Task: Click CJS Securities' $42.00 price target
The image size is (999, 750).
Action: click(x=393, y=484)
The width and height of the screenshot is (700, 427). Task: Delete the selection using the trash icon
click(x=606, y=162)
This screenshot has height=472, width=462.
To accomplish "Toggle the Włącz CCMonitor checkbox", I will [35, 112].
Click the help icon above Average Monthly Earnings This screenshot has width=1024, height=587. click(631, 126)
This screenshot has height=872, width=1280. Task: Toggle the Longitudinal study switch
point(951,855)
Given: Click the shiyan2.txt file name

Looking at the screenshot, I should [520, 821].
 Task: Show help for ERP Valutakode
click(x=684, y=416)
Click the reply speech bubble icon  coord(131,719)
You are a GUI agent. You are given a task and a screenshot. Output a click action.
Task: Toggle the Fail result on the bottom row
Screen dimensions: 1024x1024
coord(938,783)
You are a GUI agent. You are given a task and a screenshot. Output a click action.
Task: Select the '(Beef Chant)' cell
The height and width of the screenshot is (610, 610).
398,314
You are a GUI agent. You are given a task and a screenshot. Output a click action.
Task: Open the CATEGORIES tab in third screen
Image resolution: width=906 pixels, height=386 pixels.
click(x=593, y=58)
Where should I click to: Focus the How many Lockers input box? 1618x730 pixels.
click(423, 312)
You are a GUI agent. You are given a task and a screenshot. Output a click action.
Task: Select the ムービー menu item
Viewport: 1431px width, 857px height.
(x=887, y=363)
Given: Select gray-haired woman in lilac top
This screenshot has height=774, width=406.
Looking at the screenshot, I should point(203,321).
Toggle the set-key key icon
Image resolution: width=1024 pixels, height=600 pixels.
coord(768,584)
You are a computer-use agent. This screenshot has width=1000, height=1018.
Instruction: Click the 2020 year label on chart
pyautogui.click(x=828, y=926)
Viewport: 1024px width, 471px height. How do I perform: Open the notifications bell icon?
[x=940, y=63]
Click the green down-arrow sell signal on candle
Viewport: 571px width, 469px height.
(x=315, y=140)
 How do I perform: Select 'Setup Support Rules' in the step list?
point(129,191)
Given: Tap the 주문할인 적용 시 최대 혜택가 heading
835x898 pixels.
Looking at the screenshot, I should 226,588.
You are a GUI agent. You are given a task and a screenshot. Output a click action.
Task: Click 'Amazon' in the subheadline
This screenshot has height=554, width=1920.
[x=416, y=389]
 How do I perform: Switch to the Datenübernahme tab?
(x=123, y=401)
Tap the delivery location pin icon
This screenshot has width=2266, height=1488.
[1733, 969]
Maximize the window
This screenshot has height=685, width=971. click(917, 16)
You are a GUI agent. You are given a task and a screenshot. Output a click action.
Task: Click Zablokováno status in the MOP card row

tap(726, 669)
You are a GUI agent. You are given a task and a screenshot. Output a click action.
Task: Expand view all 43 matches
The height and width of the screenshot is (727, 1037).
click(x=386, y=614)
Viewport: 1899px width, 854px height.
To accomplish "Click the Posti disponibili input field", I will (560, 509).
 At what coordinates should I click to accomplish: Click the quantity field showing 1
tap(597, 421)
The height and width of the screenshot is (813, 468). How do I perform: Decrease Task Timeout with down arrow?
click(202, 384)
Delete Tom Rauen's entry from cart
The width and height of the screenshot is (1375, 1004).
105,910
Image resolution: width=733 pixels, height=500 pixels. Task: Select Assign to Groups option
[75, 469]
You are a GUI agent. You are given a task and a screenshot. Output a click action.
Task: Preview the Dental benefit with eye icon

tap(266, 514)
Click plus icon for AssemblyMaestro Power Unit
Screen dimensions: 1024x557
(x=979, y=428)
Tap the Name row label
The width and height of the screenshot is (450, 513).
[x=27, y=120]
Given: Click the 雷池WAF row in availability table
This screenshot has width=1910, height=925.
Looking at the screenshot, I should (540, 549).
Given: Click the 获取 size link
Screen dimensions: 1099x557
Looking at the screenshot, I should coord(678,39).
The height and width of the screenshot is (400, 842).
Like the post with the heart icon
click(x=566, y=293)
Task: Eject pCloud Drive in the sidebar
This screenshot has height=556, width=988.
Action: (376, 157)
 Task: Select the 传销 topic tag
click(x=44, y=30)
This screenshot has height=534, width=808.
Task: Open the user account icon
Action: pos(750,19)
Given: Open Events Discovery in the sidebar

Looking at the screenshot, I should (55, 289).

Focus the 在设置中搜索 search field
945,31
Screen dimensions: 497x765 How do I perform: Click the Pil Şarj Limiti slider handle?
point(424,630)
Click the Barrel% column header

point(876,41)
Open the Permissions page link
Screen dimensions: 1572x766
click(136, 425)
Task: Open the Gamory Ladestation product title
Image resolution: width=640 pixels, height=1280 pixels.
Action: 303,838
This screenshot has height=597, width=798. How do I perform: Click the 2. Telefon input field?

-------------------------

» Task instructions: Scan the material above and determine how many lines include the word "will"; report only the number.

» Written response: 2